While the report and the mountain of criticisms make a lot of sense, buying the F-35 is a political, not a military, decision.   You buy it to curry favour with Washington.  It's the litmus test of loyalty.

And, because the F-35 is a political call, this report probably won't get much traction.  Lockheed pretty much has Congress in the bag.  If US orders were cut back, unit prices would soar and Lockheed could see foreign orders collapse.  Can't be having that.

Canada, however, is in a position to rethink the F-35 and, as the report suggests, instead go with an advanced version of the F-18F Super Hornet with an eye to possibly moving to unmanned aircraft after the F-18's useful lifespan.

The cards are on the table for everyone to see.


Toby said...

The F35 is essentially a first strike weapon. So, who does Harper want to first strike against?

What Canada's military needs is useful planes, helicopters and boats capable of patrolling and defending our coasts and borders. A couple of years ago a suspect airliner approached our west coast and the Americans had to scramble a couple of Tomcats to escort the airliner into Vancouver because Canada does not have the ability. Recently a Russian freighter had to be rescued and towed to safety by an American tug because Canada can't do it.

The Mound of Sound said...

As I mentioned, Toby, the F-35 is a political decision. It's seen as a gesture of loyalty to Washington and our admission ticket to America's Aerial Foreign Legion.

The latest report merely underlines the flawed nature of the F-35 and that it's time to look for alternatives.

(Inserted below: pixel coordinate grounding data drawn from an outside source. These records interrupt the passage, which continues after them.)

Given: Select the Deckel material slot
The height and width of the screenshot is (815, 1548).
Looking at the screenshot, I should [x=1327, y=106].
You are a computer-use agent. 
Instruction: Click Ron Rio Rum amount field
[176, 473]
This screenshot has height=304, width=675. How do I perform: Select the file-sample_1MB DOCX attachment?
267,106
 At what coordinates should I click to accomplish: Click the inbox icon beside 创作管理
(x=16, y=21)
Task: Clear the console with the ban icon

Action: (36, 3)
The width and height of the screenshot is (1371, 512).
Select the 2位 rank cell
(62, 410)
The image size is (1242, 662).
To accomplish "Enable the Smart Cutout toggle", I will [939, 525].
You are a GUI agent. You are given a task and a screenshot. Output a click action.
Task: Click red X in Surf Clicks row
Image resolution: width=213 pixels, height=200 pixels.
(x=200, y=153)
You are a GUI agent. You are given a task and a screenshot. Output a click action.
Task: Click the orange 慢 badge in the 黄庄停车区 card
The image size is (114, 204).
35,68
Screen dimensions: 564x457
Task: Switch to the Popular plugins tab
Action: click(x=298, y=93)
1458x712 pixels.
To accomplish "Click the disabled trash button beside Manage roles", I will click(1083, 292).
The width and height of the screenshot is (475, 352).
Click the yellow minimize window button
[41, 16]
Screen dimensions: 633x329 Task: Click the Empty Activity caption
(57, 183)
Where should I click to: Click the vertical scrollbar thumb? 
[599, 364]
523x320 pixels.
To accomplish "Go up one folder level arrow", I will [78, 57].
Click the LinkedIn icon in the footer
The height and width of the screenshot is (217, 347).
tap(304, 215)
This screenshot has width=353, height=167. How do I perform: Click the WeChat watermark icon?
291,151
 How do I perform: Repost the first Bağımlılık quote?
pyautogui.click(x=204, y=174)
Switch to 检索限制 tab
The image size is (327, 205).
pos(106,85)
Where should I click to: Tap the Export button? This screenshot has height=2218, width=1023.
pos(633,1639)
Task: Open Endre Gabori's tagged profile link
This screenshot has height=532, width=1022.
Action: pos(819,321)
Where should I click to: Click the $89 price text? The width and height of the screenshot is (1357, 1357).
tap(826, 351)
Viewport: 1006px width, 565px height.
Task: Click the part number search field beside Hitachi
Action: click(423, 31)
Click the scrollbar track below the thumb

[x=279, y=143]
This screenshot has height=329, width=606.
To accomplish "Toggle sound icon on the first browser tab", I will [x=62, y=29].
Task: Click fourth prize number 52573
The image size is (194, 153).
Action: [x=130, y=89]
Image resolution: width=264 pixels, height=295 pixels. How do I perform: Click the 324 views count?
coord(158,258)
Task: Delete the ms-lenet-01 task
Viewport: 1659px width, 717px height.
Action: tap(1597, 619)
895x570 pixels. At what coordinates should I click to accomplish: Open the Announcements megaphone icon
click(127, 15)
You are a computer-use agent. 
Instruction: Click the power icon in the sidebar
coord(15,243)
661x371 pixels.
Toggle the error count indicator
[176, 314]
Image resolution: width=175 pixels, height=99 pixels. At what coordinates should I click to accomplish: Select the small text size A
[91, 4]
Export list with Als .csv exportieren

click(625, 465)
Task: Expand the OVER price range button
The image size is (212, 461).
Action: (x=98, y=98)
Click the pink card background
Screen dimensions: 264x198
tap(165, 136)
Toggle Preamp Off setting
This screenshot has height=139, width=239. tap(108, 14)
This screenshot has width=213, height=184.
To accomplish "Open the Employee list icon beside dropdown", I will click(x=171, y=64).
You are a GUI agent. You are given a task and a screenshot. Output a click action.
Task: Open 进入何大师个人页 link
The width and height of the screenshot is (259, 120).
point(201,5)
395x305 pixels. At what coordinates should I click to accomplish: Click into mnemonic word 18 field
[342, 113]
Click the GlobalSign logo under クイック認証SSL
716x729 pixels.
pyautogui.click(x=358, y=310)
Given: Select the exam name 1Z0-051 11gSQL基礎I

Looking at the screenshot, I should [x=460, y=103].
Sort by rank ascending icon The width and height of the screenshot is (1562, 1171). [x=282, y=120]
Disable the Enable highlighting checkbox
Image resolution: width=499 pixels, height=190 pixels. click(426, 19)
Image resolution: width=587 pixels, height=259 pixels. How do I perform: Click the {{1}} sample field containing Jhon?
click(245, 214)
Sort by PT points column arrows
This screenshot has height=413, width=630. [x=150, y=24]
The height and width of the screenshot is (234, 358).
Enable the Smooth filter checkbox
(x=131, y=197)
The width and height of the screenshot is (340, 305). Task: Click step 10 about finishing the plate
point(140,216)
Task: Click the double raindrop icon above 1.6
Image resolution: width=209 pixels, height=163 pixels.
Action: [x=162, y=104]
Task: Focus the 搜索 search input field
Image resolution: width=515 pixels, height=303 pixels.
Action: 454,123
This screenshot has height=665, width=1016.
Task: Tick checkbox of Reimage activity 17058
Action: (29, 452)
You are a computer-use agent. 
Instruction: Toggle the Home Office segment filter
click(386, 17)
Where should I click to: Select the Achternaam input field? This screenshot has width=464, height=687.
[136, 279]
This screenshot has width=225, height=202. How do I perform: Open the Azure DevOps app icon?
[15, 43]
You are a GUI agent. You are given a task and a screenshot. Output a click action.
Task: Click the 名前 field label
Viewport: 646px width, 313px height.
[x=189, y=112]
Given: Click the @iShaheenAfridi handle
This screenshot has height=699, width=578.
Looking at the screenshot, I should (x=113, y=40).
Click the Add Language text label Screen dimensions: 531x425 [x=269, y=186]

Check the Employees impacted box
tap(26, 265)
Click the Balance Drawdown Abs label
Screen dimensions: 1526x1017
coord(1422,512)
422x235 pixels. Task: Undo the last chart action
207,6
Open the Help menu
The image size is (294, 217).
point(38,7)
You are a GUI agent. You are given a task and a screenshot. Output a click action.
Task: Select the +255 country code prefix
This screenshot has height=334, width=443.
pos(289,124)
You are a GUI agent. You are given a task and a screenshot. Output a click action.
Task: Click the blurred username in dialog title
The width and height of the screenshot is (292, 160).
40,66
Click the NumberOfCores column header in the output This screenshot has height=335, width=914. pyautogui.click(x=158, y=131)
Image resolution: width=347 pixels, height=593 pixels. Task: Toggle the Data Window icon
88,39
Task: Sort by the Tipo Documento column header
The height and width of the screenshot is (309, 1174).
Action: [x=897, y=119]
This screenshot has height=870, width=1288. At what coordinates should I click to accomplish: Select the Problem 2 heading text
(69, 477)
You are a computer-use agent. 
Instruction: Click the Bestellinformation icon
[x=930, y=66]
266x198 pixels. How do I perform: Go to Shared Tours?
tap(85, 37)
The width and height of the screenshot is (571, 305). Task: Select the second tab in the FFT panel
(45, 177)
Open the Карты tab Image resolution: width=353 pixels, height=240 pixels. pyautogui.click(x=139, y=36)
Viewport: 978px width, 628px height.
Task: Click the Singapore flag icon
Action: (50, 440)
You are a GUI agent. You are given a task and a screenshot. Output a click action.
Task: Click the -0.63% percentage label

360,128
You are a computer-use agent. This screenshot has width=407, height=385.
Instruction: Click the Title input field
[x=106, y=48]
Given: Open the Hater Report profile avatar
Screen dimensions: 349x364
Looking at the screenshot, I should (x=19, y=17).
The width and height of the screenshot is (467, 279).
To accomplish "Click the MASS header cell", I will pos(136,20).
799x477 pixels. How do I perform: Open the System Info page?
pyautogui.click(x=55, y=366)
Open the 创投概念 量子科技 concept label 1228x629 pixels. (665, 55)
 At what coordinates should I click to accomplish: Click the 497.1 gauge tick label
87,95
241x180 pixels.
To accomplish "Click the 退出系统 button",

As for securing the West Coast, our fighter assets are too minimal to maintain a ready force on the Pacific or Atlantic coasts. The only credible threat we face would be to the north. That's also were the weaknesses of the F-35 are greatest.

Toby said...

Mound, the reason I come across so negatively may have something to do with living in a Conservative riding. Over coffee this morning an old friend repeated an old statement I've been hearing for years. He doesn't like Harper or the crap coming from the Conservative Party and agrees that the local MP is as dumb as road dirt, "but there's nobody else to vote for." The Liberals and NDP have failed to capture the public imagination.

The Mound of Sound said...

As a former, life long Liberal I fully understand, Toby. I don't know what either opposition party really stands for these days and I trust neither.

Purple library guy said...

It seems an interesting report, and I'd certainly agree with its criticism of the F-35. But I have my doubts that the report itself is devoid of political spin. It just seems to be working for the drone lobby rather than the expensive-crap-fighter-plane lobby.

I mean, would it really be wise to plan on fighting, offensively yet, sophisticated opponents like Russia and China using platforms that are dependent on constant radio contact? I mean, for one thing I doubt there's any way to make the things completely un-hackable. And for another even if they're not hackable, if you're attacking the other guy's turf they're probably jammable. And for a third even if they're very stealthy in themselves, their inability to maintain radio silence is surely a giveaway, no?
Not that I mind if the Americans pay top dollar for something that doesn't work, again, as long as we don't have to buy it too. All to the good, really.